### [INSTRUCTIONS TO FOLLOW]
Please pick up the essay below on the horror film The Descent and continue it from its final sentence.

### [READING PASSAGE]
The Screaming Emptied Eye
/1/ – Cavernous Bodies
Neil Marshall’s horror film The Descent is interesting for a number of reasons. For one, the movie is almost completely devoid of male characters nor is there is any of the juvenile ‘sexing up’ of the film’s female cast. Here is the film’s synopsis from IMDB:
“After a tragic accident, six friends reunite for a caving expedition. Their adventure soon goes horribly wrong when a collapse traps them deep underground and they find themselves pursued by bloodthirsty creatures. As their friendships deteriorate, they find themselves in a desperate struggle to survive the creatures and each other.”
There seems to be two large themes going in the the film. The larger theme is the interplay between trauma and guilt. Sarah, the main character, looses her daughter and husband at the beginning of the film and it is evident that Juno, one of her friends, was having an affair with him. Repeatedly, while unconscious, Sarah sees her daughter blowing out the candles on a birthday cake. The deconstruction of the myth of ‘feminine unity’ that kind of ‘girls look out for each other’ kind of illusion which still seems prevalent in some places. One could also connect this myth to the mythical pre-Oedipal state, where the child and mother exist in a fabled harmony. In Speculum of the Other Woman Luce Irigaray argues that Plato’s allegory of the cave is masculinist in that it suggests an abandonment of the cave [the body, the womb] for the male codified realm of the outside, intellectual world. The prisoner’s in the cave, chained forced to gaze upon the masquerade of shadows, for Irigiray, this speaks to ‘feminine sexual passivity’. Slavoj Žižek argues that the allegory should be twisted in that the cave is that which presents itself, there is no external reality it is keeping the prisoners from (The Parallax View, p. 162).

### [DATA]
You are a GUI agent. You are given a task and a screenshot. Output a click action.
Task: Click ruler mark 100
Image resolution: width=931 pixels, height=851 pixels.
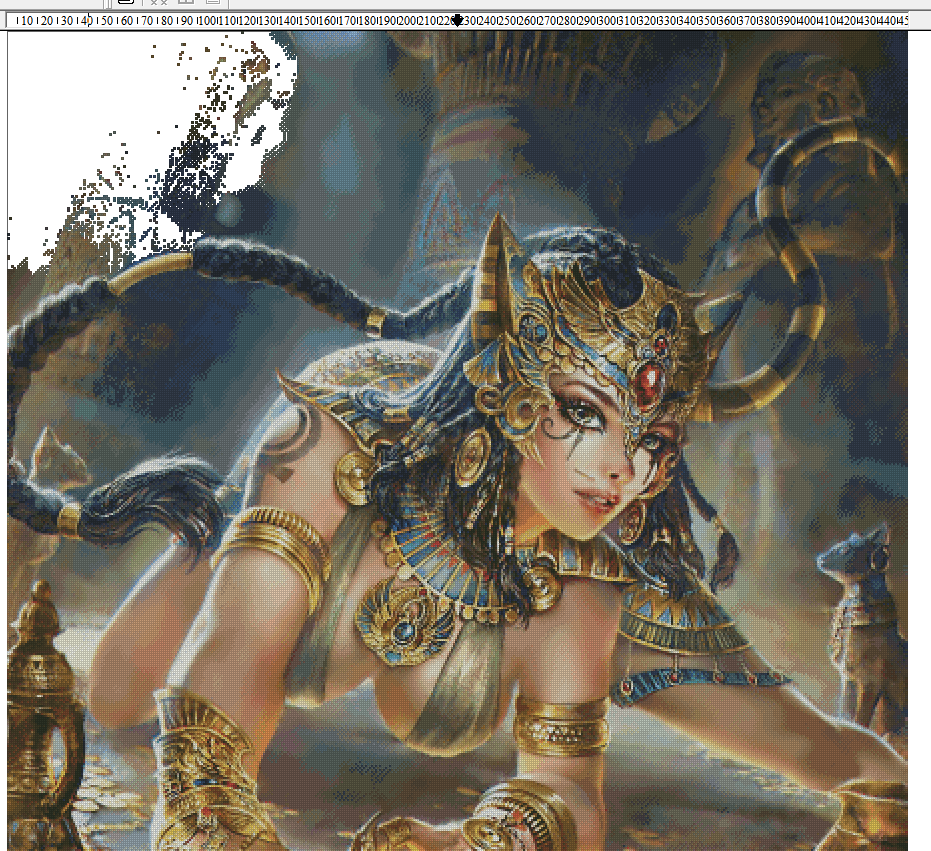[x=207, y=21]
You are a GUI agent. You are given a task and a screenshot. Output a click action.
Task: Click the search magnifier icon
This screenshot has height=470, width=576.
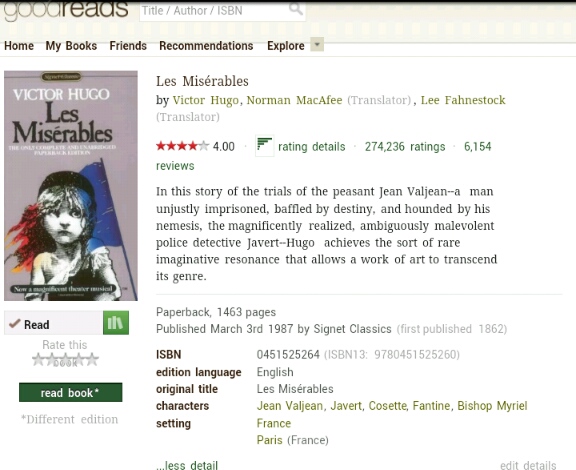295,8
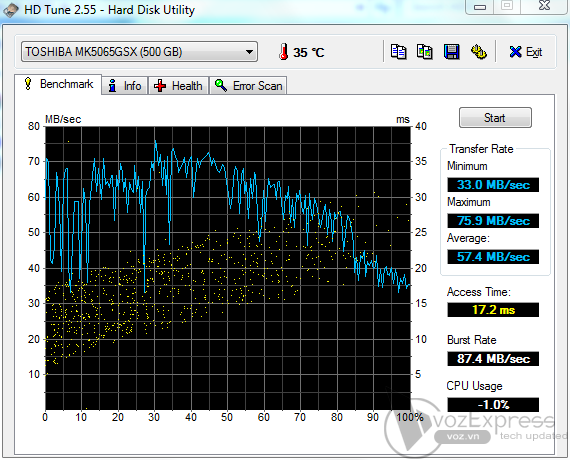The image size is (570, 460).
Task: Start the benchmark test
Action: coord(495,117)
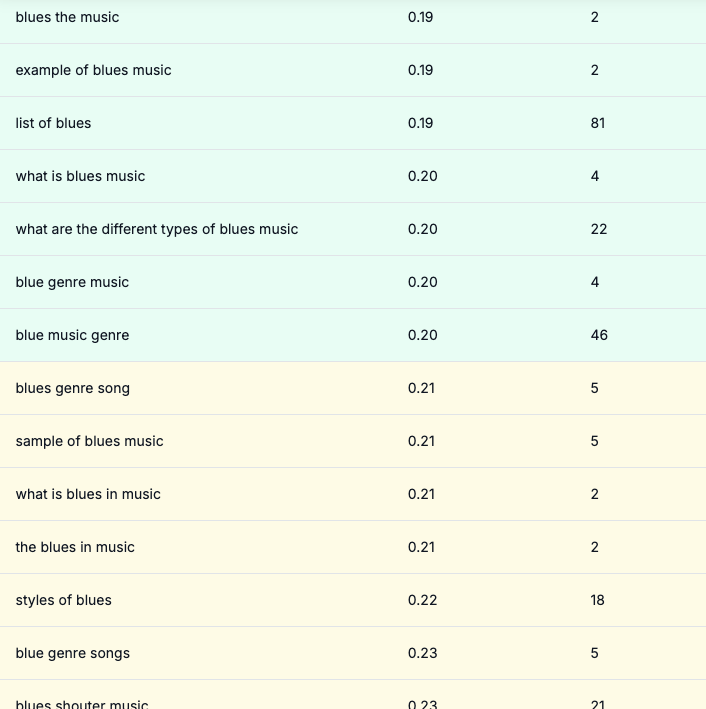Open the 'list of blues' keyword
Viewport: 706px width, 709px height.
[53, 123]
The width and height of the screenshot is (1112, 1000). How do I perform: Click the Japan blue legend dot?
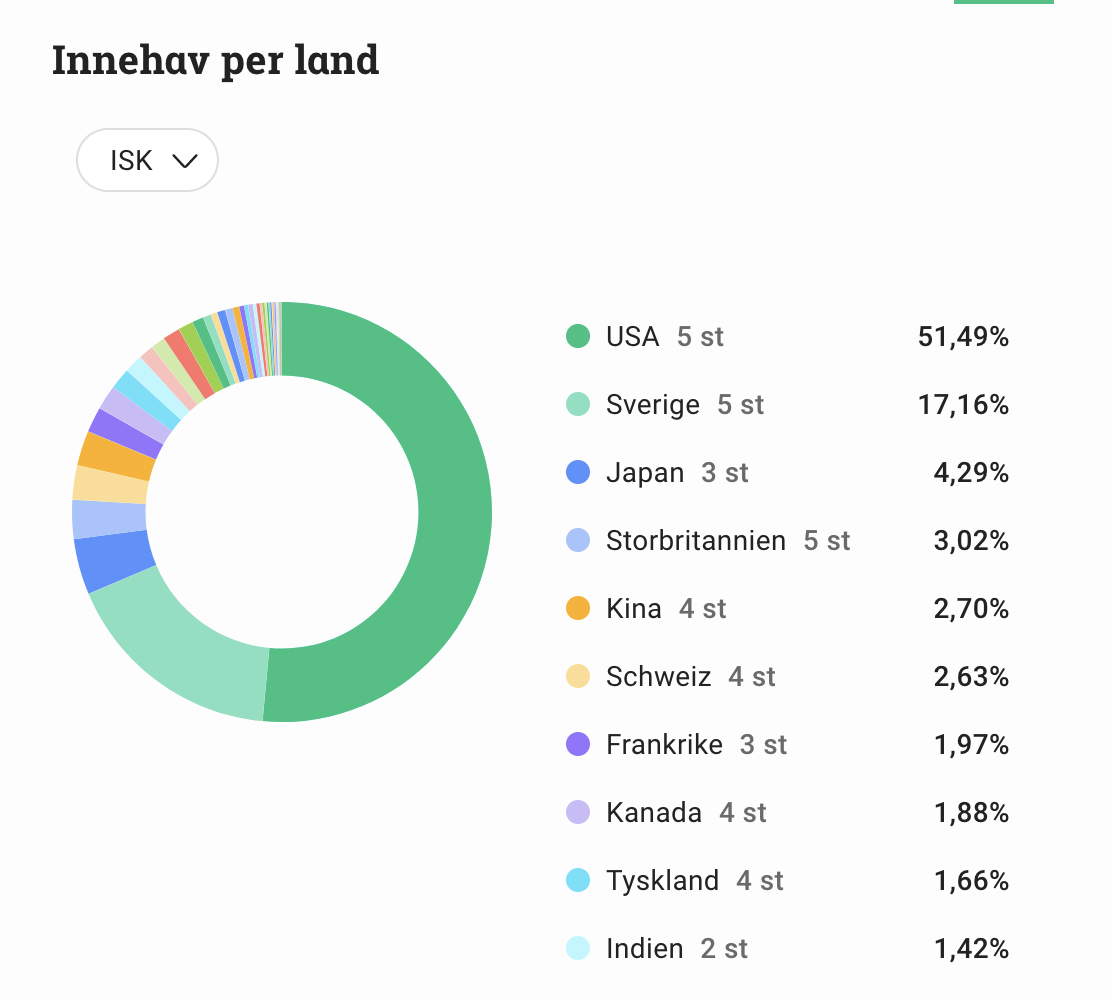click(x=578, y=473)
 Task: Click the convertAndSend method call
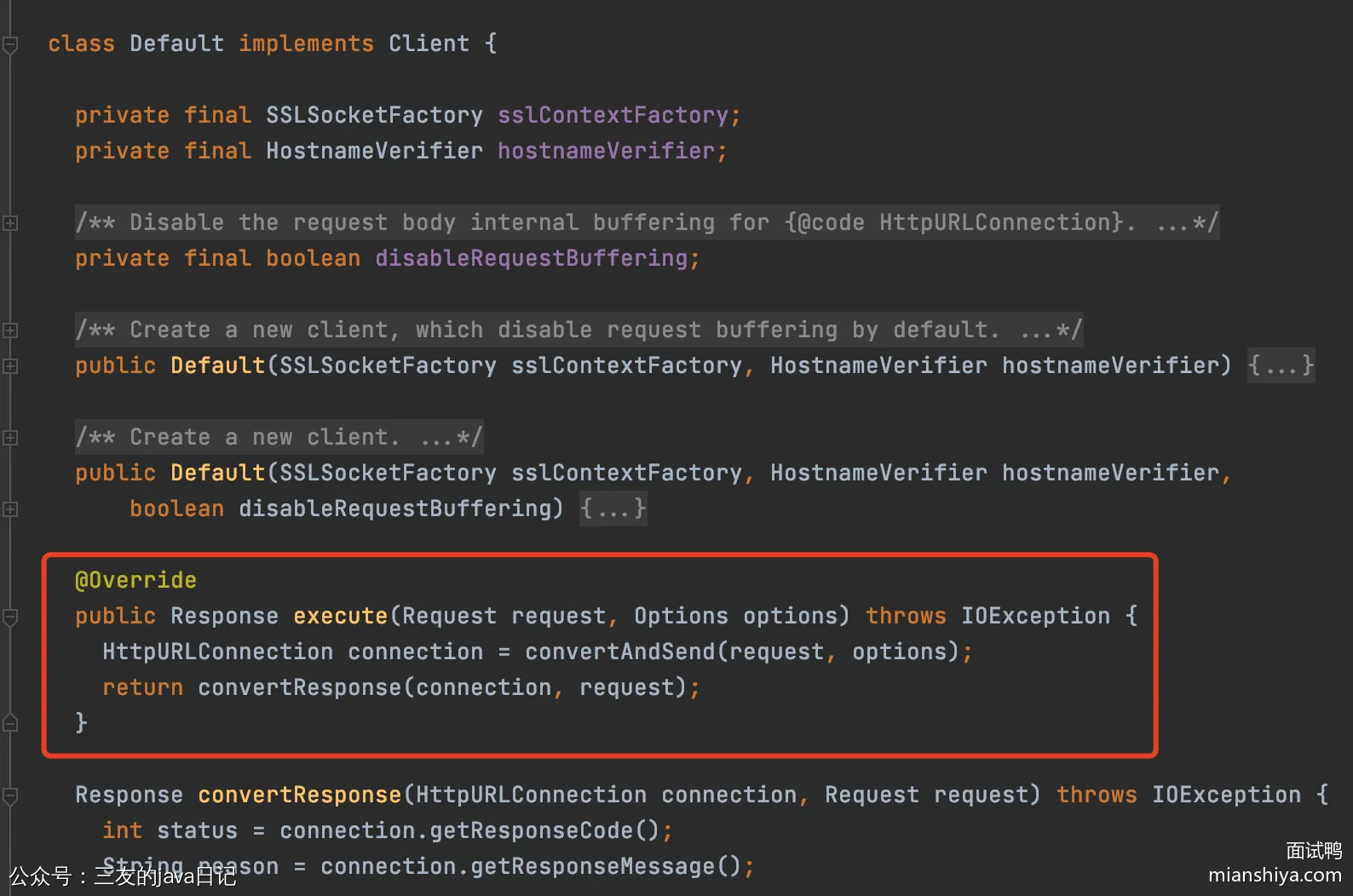pyautogui.click(x=619, y=652)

### [TASK RESPONSE]
Judith Jack Halberstam in Skin Shows: Gothic Horror and the Technology of Monsters claims that the exploitation of ‘female passivity’ is a undeniable part of contemporary horror films. Halberstam also notes that: “[the] postmodern Gothic warns us to be suspicious of monster hunters, monster makers, and above all, discourses invested in purity and innocence. The monster always represents the disruption of categories, the destruction of boundaries, and the presence of impurities and so we need monsters and we need to recognize and celebrate our own monstrosities” (p. 27).
There is no purity at the outset or end of The Descent, the always-already broken social between the films characters simply deteriorates further with the introduction of the crawlers – cannibalistic prehistoric humans who have adapted to living in complete darkness. The only boundary in the film that is disrupted is that of trust amongst friends which is destroyed on multiple levels before the six even enter the cave. Not only Juno’s betrayal of Sarah but the fact that Juno lied to the rest of the group and took them to an unexplored cave system.
The Six before their expedition
/2/ – Silent Screams
Another way in the which the film has something to say, or more specifically not say, about feminist criticisms towards horror film is in regards to voice. Kaja Silverman as well as film theorist Michel Chion have pointed out that in horror films women are reduced to a panicked scream before they are mutilated for the pleasure of the (assumed male) viewer.
[In some recent horror films this could be connected to the larger shift from thriller to horror in that the suspense is far less important then the satisfyingly gruesome death of the film’s protagonists, particularly the female ones. The most prevalent example of this is the 2005 remake of the Vincent Price classic film House of Wax. One of the film’s major selling points was the fact that one could see Paris Hilton (who plays Paige) die.]
Scream for me!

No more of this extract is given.